In the records below, take the line with "This screenshot has width=1657, height=679." and all lines after it, and copy them exactly, pictures excluded.

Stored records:
§
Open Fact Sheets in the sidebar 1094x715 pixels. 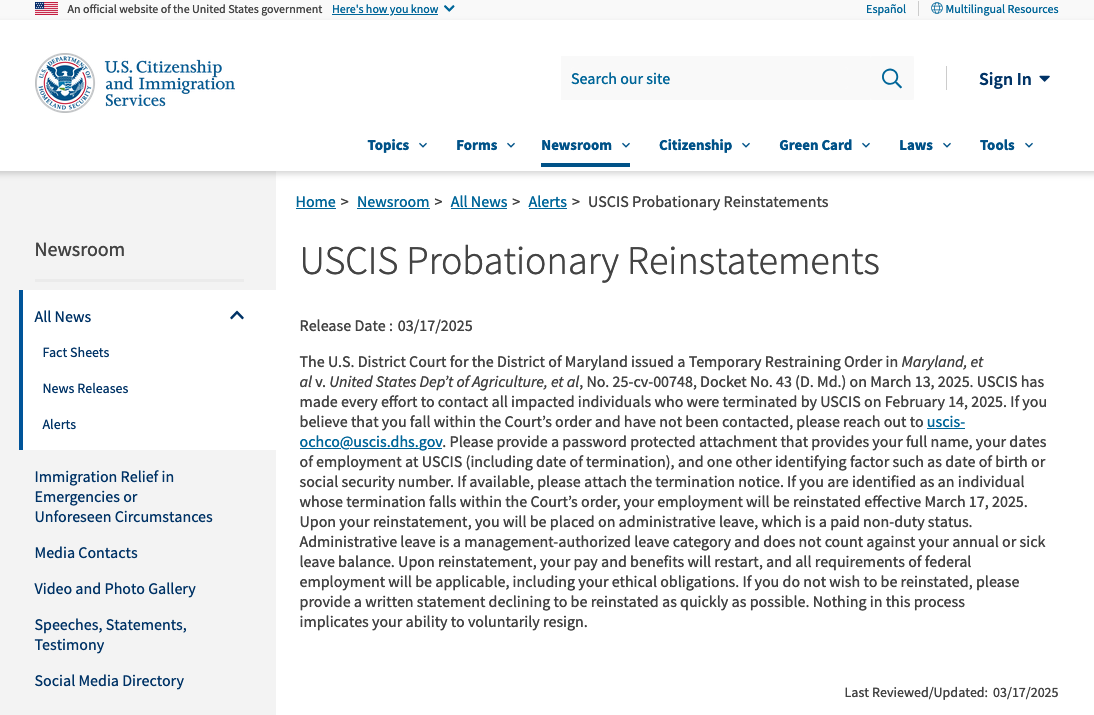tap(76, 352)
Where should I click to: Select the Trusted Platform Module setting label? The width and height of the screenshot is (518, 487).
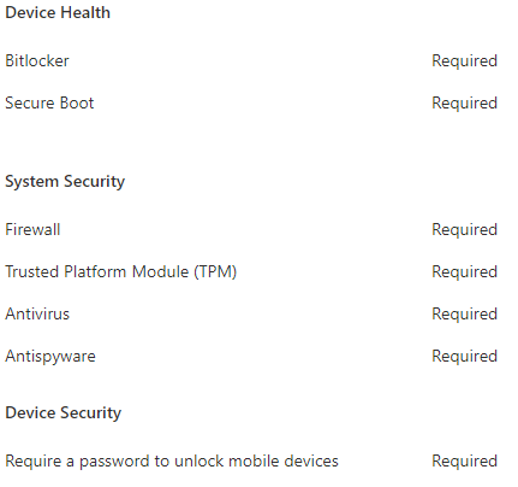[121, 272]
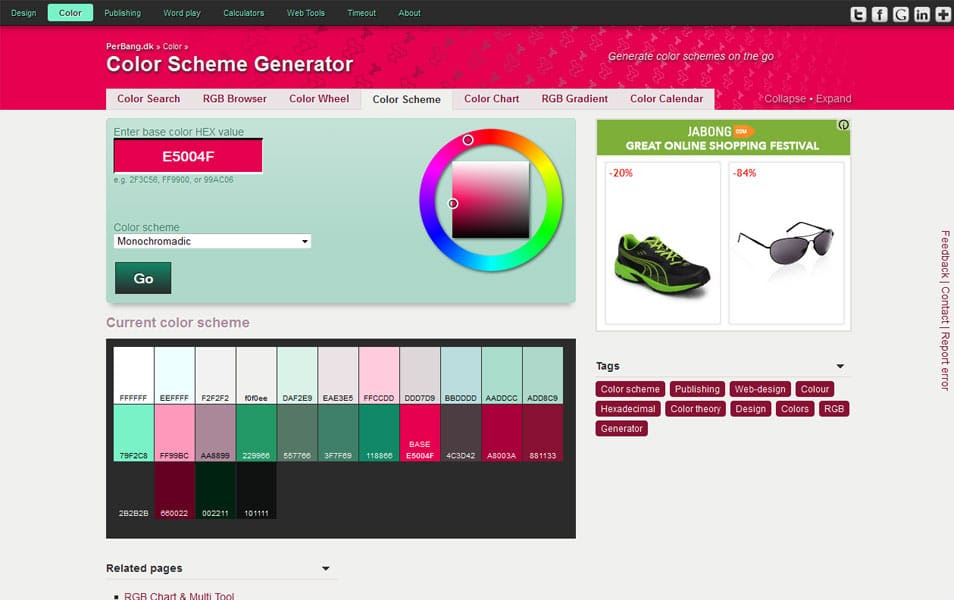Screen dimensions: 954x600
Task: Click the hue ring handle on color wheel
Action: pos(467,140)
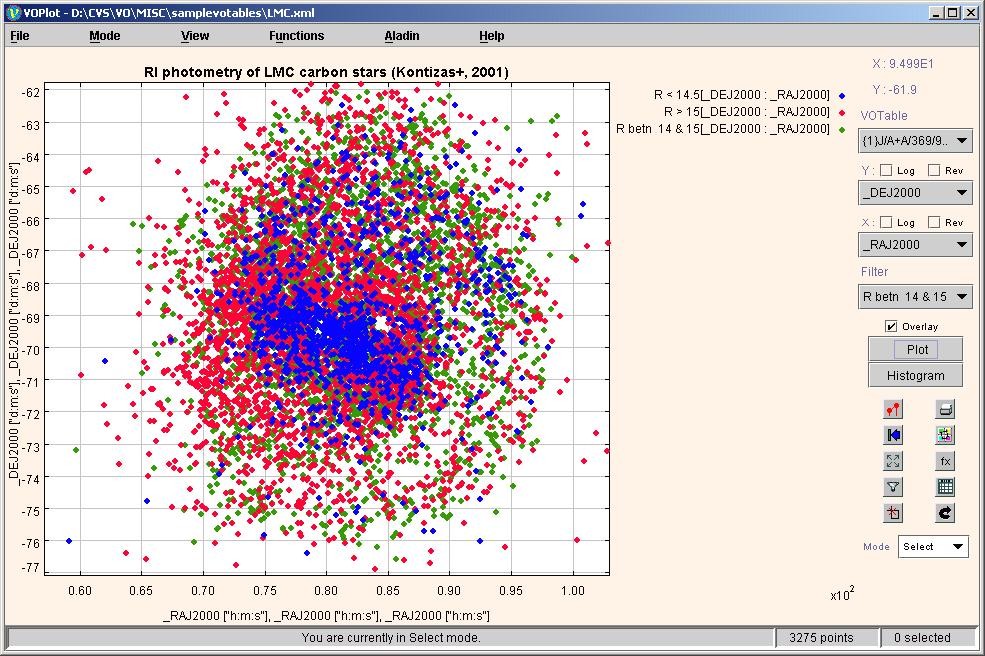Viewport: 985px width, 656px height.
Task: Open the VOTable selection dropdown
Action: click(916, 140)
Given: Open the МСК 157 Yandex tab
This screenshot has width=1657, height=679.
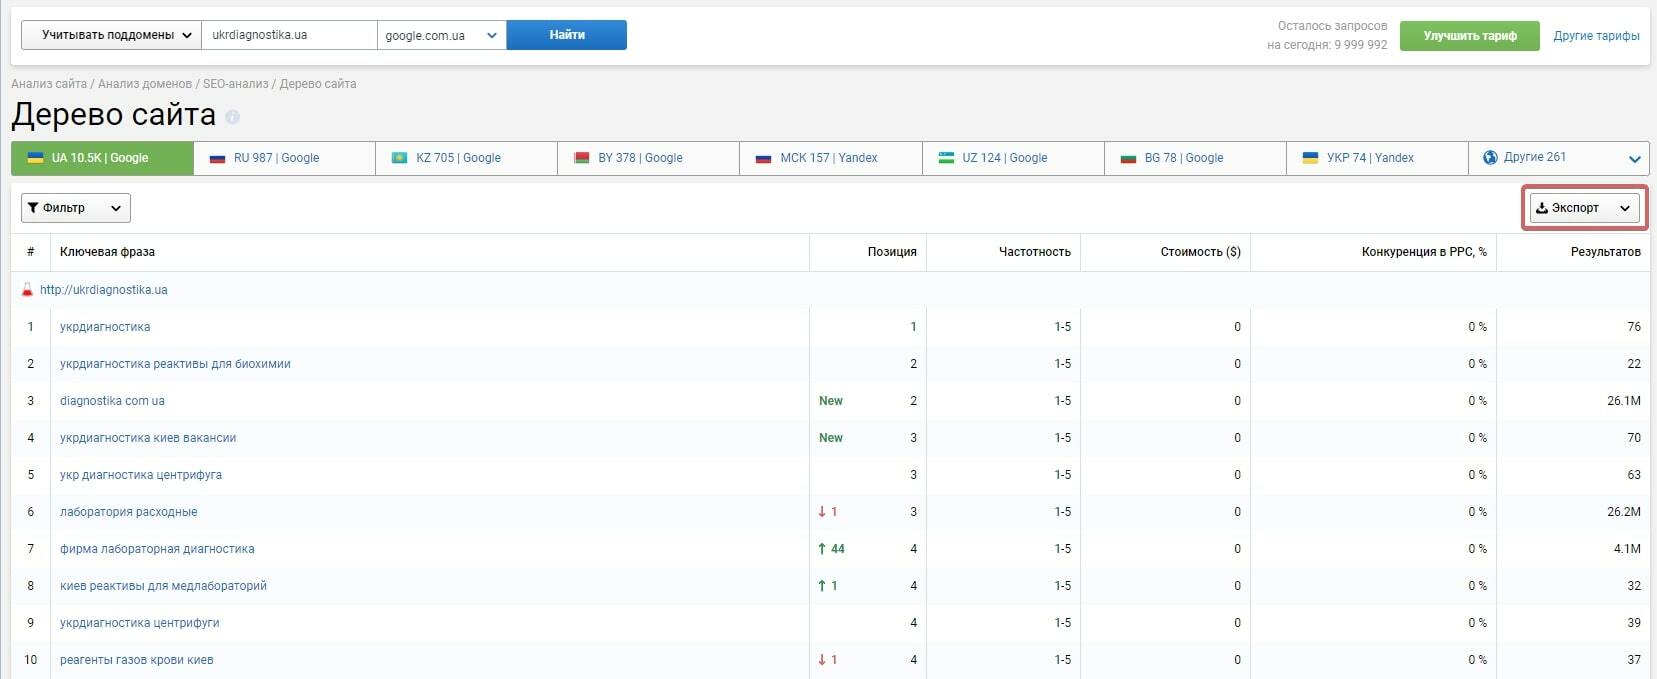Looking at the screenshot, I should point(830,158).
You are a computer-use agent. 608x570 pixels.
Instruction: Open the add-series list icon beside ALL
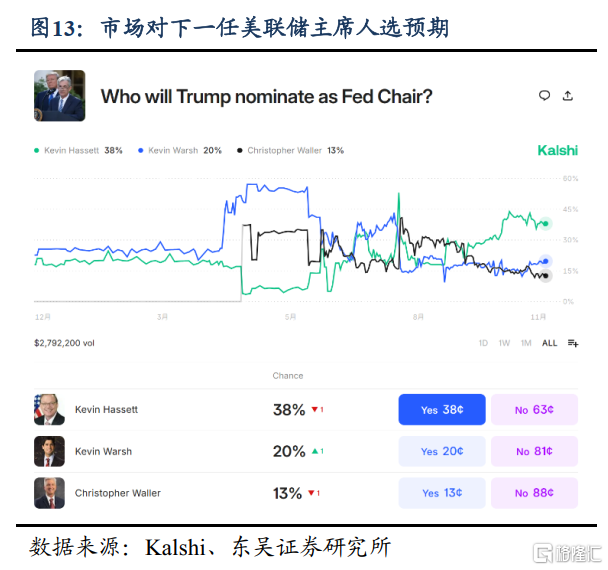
§
SOLUTION FOR THIS PROBLEM:
This screenshot has width=1657, height=679.
Looking at the screenshot, I should point(830,158).
You are a computer-use agent. 608x570 pixels.
Instruction: Open the add-series list icon beside ALL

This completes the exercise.